WHAT TO DO:
Reply with one number: the count of lines in the data that hold the string "label".

___ MATERIALS PROVIDED ___

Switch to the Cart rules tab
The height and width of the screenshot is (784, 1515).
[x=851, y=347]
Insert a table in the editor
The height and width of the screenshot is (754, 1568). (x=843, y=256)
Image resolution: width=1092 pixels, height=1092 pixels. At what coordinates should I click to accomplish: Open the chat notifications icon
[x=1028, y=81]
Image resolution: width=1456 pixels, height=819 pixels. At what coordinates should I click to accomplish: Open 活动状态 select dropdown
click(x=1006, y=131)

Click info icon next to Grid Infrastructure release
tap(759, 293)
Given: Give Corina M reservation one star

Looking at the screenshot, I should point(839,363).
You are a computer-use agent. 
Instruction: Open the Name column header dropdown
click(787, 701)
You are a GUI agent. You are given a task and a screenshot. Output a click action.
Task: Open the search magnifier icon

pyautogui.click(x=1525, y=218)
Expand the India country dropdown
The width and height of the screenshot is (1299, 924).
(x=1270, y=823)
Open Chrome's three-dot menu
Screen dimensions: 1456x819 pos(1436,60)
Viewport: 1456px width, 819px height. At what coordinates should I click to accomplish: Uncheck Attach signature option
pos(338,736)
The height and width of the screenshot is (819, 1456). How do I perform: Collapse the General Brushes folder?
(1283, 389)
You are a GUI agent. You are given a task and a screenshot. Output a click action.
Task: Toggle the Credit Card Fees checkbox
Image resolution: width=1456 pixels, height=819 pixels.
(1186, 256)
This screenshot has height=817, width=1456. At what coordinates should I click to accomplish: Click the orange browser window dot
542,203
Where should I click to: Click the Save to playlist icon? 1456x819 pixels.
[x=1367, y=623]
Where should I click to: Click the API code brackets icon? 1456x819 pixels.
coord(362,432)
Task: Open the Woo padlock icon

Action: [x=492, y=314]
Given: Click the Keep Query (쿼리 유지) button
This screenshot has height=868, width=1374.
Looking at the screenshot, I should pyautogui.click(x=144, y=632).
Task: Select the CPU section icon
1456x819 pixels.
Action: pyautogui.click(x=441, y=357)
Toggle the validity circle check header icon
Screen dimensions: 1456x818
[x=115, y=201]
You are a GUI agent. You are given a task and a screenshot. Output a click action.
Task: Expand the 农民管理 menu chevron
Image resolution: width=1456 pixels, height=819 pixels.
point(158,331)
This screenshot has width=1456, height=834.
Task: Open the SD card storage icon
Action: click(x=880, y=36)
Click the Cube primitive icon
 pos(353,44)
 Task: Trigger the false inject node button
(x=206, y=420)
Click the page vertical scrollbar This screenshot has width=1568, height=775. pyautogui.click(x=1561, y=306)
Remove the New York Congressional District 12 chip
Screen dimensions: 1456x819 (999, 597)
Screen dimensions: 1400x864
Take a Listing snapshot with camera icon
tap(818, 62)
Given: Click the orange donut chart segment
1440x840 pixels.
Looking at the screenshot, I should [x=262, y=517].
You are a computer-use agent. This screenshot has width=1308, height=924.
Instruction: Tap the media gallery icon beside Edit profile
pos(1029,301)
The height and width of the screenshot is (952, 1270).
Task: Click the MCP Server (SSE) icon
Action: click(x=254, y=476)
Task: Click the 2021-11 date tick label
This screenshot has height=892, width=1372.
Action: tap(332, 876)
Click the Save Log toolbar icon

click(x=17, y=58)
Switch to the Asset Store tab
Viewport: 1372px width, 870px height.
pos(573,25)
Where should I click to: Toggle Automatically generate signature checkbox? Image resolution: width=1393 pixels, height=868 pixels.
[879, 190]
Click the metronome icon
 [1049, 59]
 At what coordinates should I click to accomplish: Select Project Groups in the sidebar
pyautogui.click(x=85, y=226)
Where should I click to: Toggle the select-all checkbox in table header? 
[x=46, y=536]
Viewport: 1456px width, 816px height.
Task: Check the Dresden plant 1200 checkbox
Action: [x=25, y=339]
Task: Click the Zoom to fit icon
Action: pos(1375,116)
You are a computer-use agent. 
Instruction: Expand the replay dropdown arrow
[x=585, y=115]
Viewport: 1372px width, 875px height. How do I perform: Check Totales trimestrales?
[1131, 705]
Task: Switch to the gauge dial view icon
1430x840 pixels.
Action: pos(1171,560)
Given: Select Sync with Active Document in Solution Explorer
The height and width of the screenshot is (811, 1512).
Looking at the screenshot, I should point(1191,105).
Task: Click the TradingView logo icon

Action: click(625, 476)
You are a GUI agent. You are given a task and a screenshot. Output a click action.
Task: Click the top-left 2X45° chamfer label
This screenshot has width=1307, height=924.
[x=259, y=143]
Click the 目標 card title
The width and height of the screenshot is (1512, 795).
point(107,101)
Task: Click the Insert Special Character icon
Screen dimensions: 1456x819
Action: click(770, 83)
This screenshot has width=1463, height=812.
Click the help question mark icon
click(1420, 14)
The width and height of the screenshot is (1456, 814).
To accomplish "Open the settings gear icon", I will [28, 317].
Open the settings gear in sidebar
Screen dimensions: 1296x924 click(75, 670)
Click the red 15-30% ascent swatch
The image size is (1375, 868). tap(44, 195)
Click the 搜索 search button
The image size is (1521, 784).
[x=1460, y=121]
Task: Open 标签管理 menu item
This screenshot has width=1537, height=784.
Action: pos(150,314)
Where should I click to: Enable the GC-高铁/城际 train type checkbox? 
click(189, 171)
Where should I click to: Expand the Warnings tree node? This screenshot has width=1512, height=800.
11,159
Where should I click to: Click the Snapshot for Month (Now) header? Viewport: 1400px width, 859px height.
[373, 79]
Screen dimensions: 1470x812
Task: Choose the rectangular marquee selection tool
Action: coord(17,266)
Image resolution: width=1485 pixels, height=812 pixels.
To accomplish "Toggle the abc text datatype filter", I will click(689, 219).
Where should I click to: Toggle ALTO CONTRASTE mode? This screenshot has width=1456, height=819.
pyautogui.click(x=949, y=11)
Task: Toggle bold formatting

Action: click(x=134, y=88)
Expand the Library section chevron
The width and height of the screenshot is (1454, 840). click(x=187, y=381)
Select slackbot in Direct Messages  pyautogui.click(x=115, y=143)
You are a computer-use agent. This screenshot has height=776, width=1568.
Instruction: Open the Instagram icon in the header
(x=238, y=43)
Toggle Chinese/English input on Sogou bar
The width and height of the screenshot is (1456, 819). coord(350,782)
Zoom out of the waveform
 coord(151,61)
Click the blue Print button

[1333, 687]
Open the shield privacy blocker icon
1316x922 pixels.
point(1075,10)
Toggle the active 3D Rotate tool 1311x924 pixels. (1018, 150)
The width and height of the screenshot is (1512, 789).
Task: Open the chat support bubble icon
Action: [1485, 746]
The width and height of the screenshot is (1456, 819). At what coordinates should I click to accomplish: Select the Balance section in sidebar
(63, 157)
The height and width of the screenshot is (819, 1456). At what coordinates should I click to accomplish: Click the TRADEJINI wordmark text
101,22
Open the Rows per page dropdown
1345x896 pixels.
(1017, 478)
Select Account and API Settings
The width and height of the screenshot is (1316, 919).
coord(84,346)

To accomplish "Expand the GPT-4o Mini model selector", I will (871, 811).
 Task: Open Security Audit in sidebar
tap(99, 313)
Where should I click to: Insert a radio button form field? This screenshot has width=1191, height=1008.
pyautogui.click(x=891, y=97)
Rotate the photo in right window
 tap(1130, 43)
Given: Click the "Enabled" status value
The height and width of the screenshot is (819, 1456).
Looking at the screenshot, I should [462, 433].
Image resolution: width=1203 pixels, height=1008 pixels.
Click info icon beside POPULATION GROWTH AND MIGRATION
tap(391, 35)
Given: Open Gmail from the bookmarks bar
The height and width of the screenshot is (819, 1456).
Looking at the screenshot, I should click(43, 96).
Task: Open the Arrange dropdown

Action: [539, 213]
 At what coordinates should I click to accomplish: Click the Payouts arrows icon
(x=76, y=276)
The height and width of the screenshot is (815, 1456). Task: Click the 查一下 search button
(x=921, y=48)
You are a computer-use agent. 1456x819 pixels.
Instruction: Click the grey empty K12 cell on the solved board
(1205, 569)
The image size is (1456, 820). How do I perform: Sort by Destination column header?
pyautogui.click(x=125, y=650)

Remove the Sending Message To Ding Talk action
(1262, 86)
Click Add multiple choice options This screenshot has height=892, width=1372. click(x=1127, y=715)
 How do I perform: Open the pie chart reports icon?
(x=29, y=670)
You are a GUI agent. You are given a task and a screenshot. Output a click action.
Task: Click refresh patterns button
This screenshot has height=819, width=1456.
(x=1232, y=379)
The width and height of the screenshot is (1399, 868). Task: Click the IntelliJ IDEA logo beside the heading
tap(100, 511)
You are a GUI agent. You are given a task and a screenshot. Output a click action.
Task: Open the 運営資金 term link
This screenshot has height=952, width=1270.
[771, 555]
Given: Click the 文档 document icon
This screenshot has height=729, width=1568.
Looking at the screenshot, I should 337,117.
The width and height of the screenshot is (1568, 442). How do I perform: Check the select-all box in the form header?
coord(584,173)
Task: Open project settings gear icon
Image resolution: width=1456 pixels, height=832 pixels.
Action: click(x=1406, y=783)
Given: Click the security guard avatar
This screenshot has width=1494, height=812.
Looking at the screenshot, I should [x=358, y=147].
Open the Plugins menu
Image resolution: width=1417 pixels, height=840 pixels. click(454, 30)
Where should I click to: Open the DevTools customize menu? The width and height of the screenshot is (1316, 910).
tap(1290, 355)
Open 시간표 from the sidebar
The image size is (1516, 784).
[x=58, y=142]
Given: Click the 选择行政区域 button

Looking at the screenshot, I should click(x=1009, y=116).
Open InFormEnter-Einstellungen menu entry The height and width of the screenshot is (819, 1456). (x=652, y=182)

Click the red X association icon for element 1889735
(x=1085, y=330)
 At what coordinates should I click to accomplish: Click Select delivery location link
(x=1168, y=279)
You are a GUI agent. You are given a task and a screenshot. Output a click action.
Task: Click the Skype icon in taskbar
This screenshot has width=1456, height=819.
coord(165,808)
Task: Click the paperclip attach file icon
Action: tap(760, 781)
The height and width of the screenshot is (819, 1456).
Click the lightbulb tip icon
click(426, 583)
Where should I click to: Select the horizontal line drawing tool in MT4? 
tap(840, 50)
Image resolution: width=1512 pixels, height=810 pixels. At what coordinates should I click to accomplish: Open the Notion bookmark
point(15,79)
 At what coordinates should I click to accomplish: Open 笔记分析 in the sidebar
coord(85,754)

___

SOLUTION TO THIS EXERCISE:
2